DESCRIPTION OF THE TASK:
A word-for-word copy of the records is needed, with every picture left out.

"""

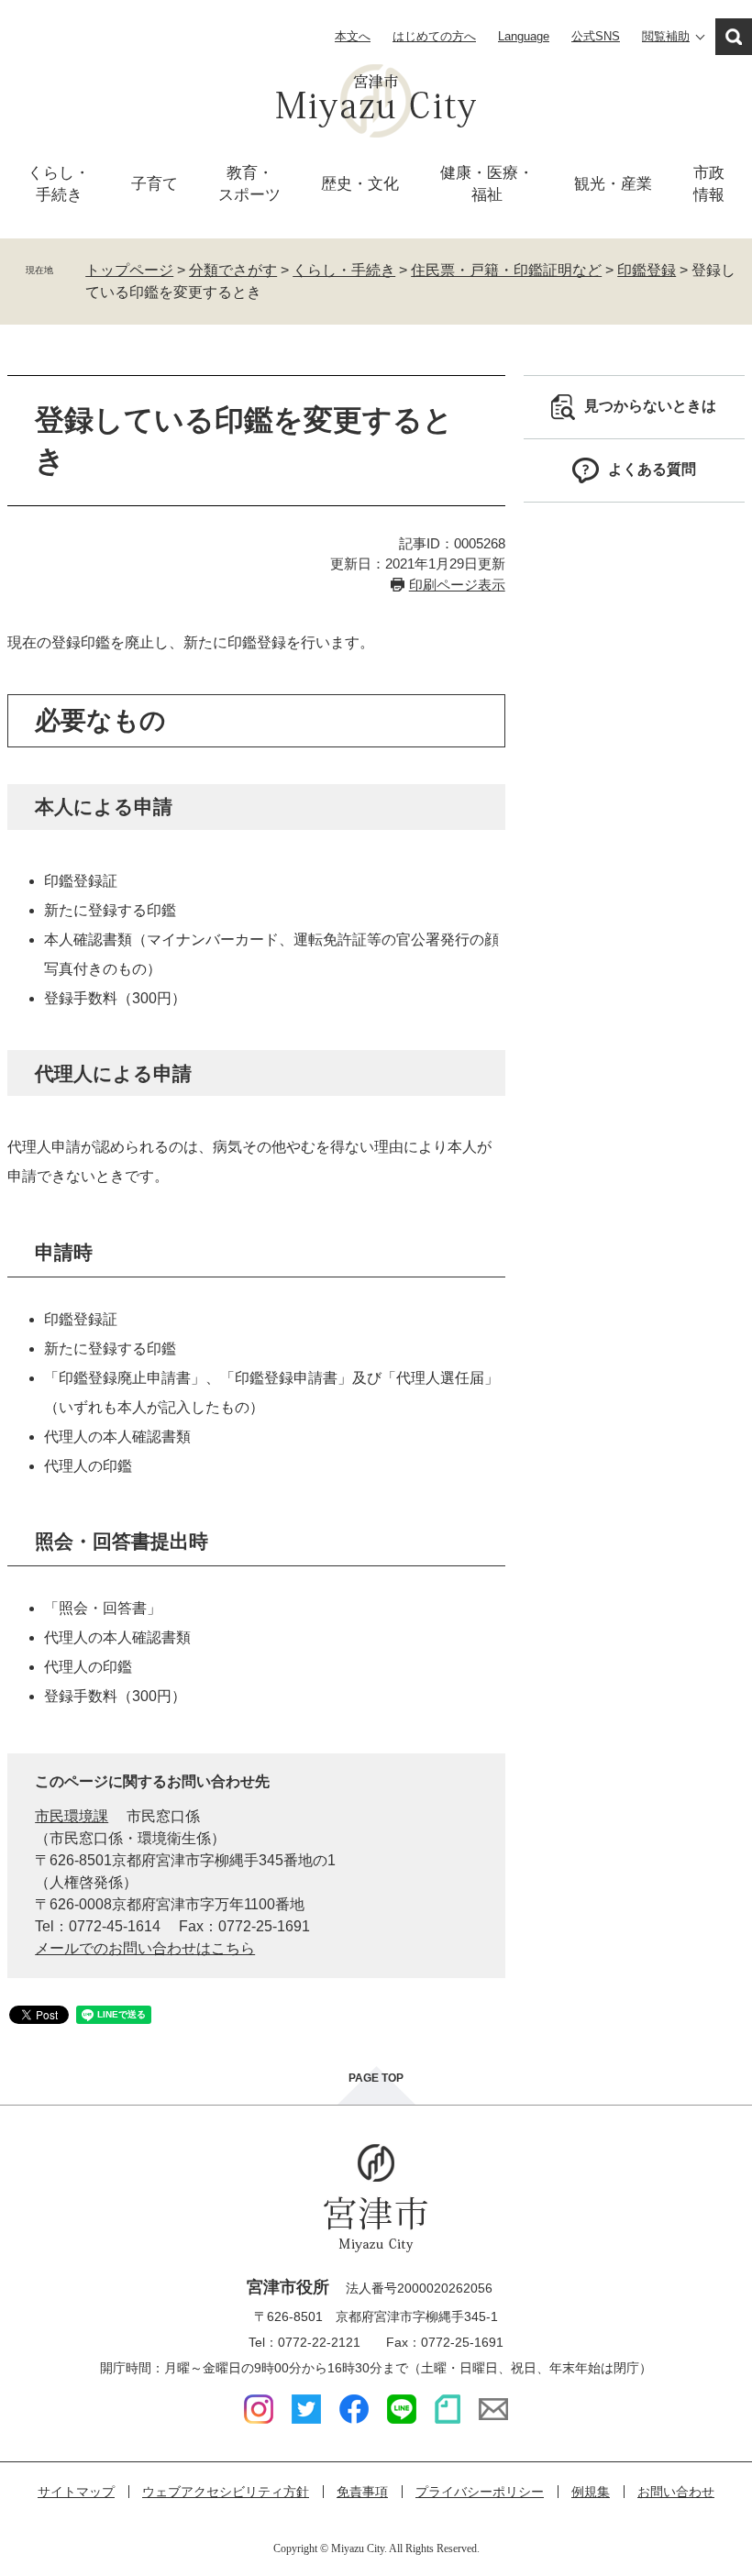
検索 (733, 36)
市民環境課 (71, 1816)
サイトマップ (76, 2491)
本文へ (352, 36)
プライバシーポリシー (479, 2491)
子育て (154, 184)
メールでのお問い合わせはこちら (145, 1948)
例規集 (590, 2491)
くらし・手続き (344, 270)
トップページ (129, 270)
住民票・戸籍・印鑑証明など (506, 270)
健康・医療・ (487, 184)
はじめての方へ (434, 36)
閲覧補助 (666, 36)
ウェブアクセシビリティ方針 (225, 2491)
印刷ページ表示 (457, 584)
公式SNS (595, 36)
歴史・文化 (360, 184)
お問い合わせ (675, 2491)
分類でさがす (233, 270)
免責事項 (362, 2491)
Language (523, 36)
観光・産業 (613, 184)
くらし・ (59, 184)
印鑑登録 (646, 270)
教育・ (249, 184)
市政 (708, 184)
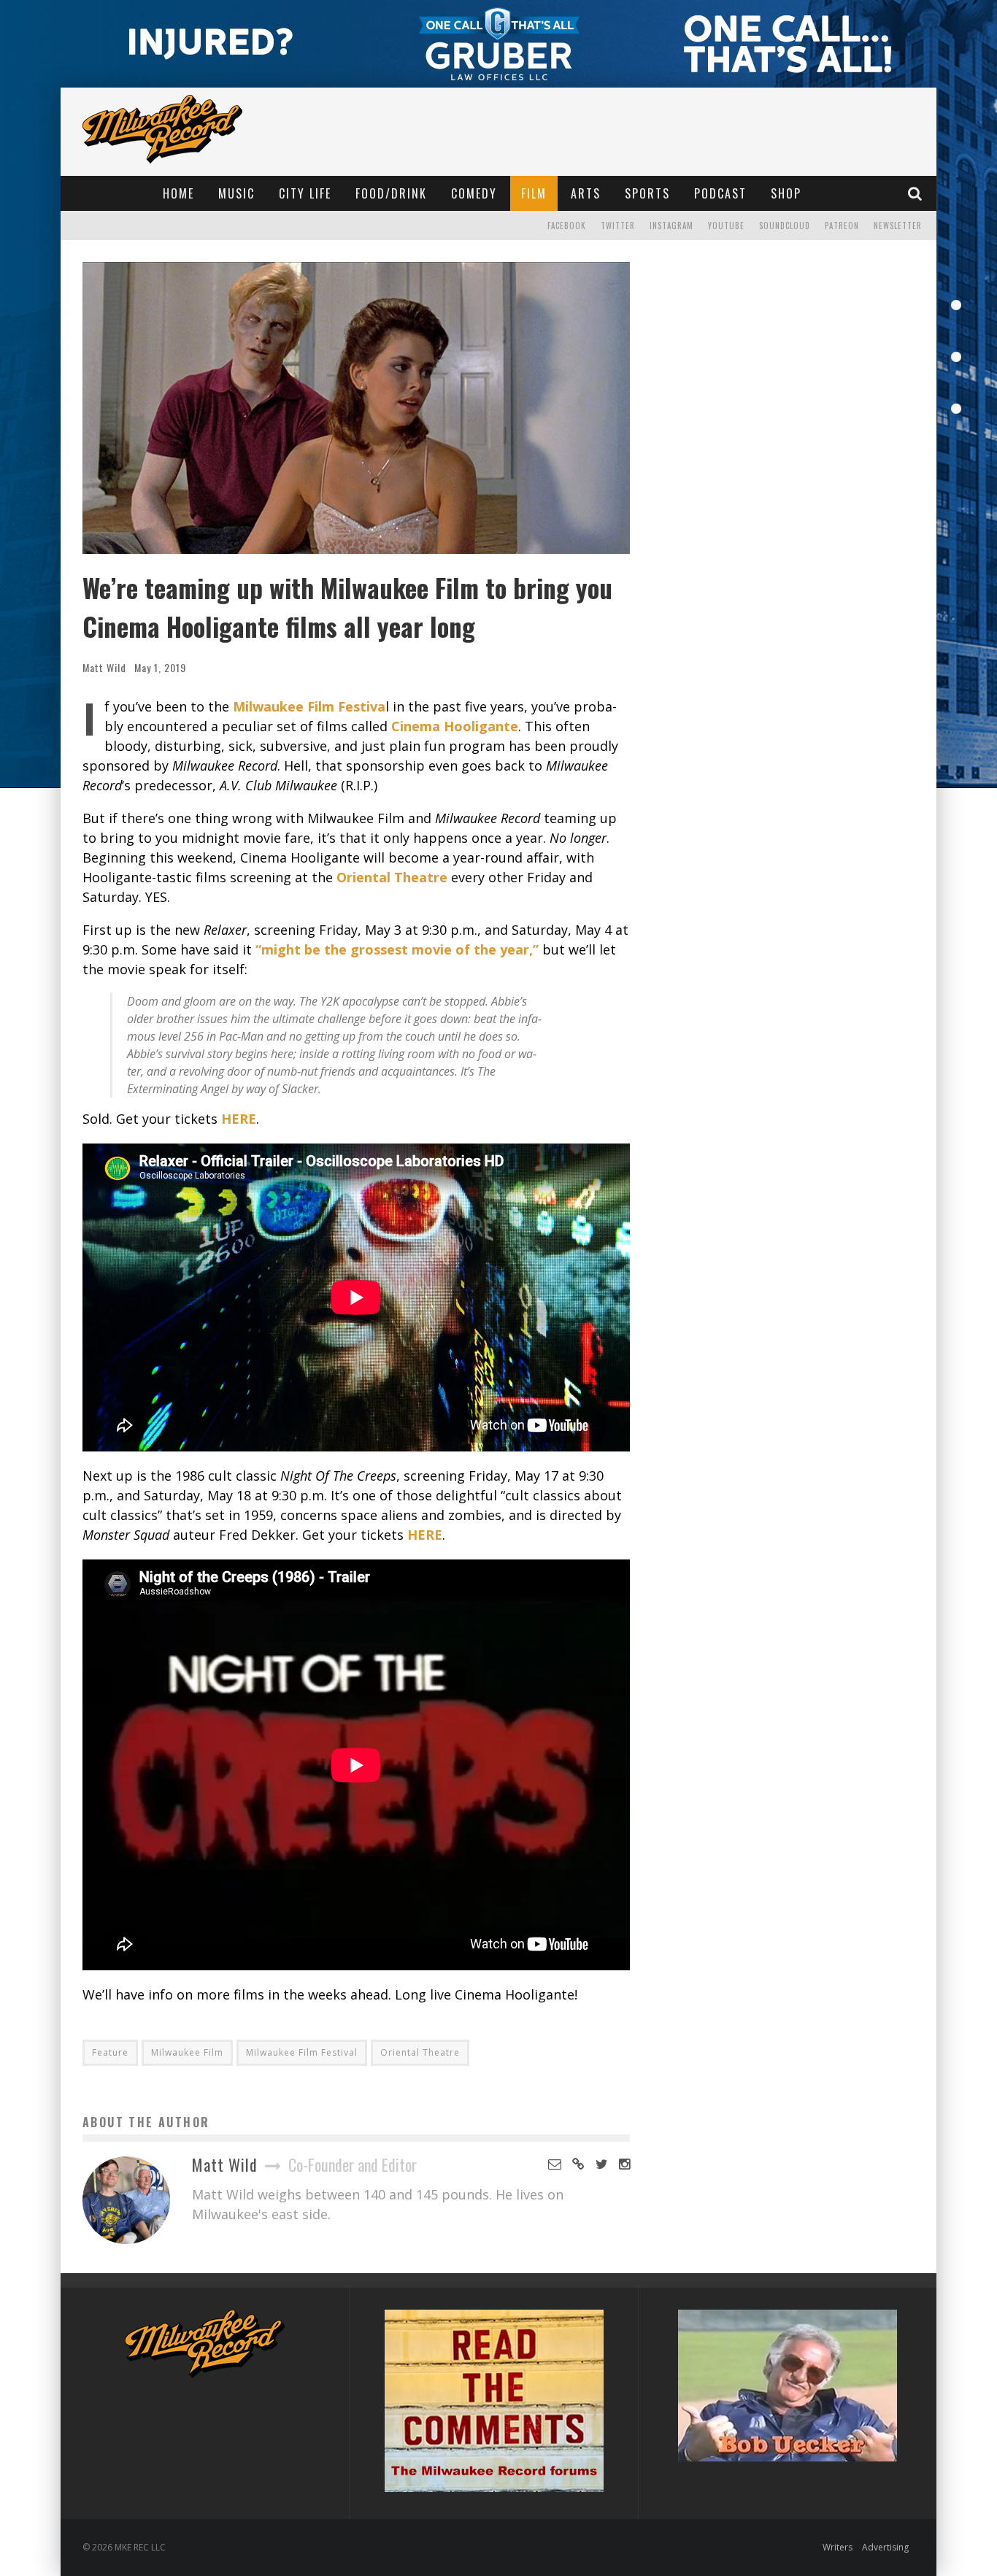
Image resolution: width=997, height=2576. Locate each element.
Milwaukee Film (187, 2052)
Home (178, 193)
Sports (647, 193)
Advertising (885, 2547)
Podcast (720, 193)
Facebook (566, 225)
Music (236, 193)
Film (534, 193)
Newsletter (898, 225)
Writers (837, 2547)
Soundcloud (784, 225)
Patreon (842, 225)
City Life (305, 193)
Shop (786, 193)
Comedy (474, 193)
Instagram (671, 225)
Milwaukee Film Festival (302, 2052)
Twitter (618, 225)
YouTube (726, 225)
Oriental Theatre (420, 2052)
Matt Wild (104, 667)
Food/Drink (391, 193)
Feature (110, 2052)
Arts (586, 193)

"""

ANSWER TO THIS EXERCISE:
検索 (733, 36)
市民環境課 (71, 1816)
サイトマップ (76, 2491)
本文へ (352, 36)
プライバシーポリシー (479, 2491)
子育て (154, 184)
メールでのお問い合わせはこちら (145, 1948)
例規集 (590, 2491)
くらし・手続き (344, 270)
トップページ (129, 270)
住民票・戸籍・印鑑証明など (506, 270)
健康・医療・ (487, 184)
はじめての方へ (434, 36)
閲覧補助 (666, 36)
ウェブアクセシビリティ方針 (225, 2491)
印刷ページ表示 (457, 584)
公式SNS (595, 36)
歴史・文化 (360, 184)
お問い合わせ (675, 2491)
分類でさがす (233, 270)
免責事項 (362, 2491)
Language (523, 36)
観光・産業 (613, 184)
くらし・ (59, 184)
印鑑登録 (646, 270)
教育・ (249, 184)
市政 (708, 184)
Image resolution: width=997, height=2576. Locate each element.
Milwaukee Film (187, 2052)
Home (178, 193)
Sports (647, 193)
Advertising (885, 2547)
Podcast (720, 193)
Facebook (566, 225)
Music (236, 193)
Film (534, 193)
Newsletter (898, 225)
Writers (837, 2547)
Soundcloud (784, 225)
Patreon (842, 225)
City Life (305, 193)
Shop (786, 193)
Comedy (474, 193)
Instagram (671, 225)
Milwaukee Film Festival (302, 2052)
Twitter (618, 225)
YouTube (726, 225)
Oriental Theatre (420, 2052)
Matt Wild (104, 667)
Food/Drink (391, 193)
Feature (110, 2052)
Arts (586, 193)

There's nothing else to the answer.